Louis ne voit rien, ou seulement ce que les phares de sa voiture et la lune illuminent, c'est-à-dire pas grand-chose. Pourtant, son corps ressent l'endroit. Il ressent les graviers qui font grincer les pneus, il ressent la lourde porte en chêne au loin qui s'ouvre dans un bruit fracassant, oui, Louis ressent tout. Et il ressent surtout qu'il ne devrait pas être là, son corps, toujours lui ordonne de fuir, de partir si loin et si vite qu'il pourrait se mentir et penser n'être jamais venu.

Le froid lui donne la chair de poule, et s'il pouvait bouger, sans doute qu'il réchaufferait ses bras nus. Mais il n'est est pas capable, il reste figé, laissant le temps à son esprit de comprendre ce qu'il fait là et ce qu'il veut.

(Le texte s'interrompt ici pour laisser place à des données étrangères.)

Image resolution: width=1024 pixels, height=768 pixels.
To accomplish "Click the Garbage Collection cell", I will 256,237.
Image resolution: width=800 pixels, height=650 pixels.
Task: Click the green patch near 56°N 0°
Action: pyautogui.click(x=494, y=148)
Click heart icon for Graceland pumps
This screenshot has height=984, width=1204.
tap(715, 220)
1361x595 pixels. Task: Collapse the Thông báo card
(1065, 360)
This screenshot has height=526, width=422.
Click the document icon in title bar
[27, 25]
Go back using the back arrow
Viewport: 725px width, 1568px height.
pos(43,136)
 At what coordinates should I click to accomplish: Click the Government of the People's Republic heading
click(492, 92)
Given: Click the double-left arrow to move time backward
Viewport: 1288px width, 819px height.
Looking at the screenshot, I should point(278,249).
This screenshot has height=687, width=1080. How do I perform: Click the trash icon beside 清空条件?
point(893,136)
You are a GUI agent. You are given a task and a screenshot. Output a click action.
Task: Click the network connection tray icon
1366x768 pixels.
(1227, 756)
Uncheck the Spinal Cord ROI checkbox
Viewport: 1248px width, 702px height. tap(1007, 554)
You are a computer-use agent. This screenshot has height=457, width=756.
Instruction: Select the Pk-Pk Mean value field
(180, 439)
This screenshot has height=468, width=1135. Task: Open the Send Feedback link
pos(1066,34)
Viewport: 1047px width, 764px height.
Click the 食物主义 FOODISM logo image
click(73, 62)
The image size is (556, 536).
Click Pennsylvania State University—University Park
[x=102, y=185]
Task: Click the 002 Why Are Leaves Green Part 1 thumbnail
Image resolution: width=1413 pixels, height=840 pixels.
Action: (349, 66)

Est-ce qu'il veut vraiment s'enfuir ?

S'il bouge les yeux vers la gauche, il aperçoit des points lumineux. Minuit et des gens sont encore debout ? Sans doute le conseil des plus anciens, pense Louis avant de se reprendre. Il ne fait plus partie de ce monde, il devrait avoir tout oublié, mais s'il est honnête, c'est inscrit dans sa chair. Il pense à ses sœurs, ses frères, à Lottie surtout, elle non plus n'a rien oublié. Pourtant, ils n'en ont pas parlé après. De leur mère ça oui bien sûr, ils en ont parlé, beaucoup même. Lou se fait un devoir de raccrocher les souvenirs, de les tenir éveillés, mais de ça, le quotidien, les habitudes, ils n'en parlent pas. Combien de fois se sont-ils réveillés à 6 h 40, se retrouvant dans la cuisine, agissant comme si rien d'autre que la motivation ne les poussait à se lever aussi tôt ?

Pourquoi Louis a le sentiment de vouloir commettre une erreur ?

La nuit semble devenir plus sombre au rythme des pensées du brun. Toujours se remettre en question, toujours penser : "et si j'avais fait cela au lieu de ceci" ? Pendant longtemps, il a tout repoussé, mais pourtant il est là. Sans doute que la psychologue de Lottie lui parlerait de voyage initiatique.

Il soupire, souriant un peu, il disait qu'il n'en avait pas besoin lui, de psy, il n'a vu personne. Il s'est guéri seul, en observant sa famille se reconstruire, en trouvant un nouveau sens à sa vie. Il a trouvé Harry aussi plus tard, il s'est trouvé, lui. Non, vraiment, il pensait n'avoir besoin de rien.

« Et pourtant, tu es là, » susurre une voix intérieure.

Et pourtant, il est là.

Sa respiration se fait plus profonde et ses doigts se détachent lentement du volant, il sait que son subconscient le pousse à bouger, pourtant il n'arrive pas à se faire à l'idée qu'il va pousser cette porte. Parce qu'il sait que sa décision est prise au fond de lui.

La porte de la voiture se ferme dans un son élégant et sa main se crispe un instant sur la portière, comme une dernière bouée de secours, mais puisque Louis avance, il finit par la lâcher. Il sait qu'il se rapproche et voit les phares s'éteindre, il doit avoir fermé la voiture.

Le froid l'enveloppe complètement cette fois, la température ne doit pas être si basse, mais c'est ce qu'il ressent. Il est gelé et il a l'impression que la poignée dorée l'est aussi.

Il l'effleure un instant avant de se reculer, il n'est pas stupide, il sait qu'elle est fermée, alors il se tourne lentement vers l'interrupteur et parvient à lever suffisamment le bras pour laisser son majeur appuyer sur le bouton.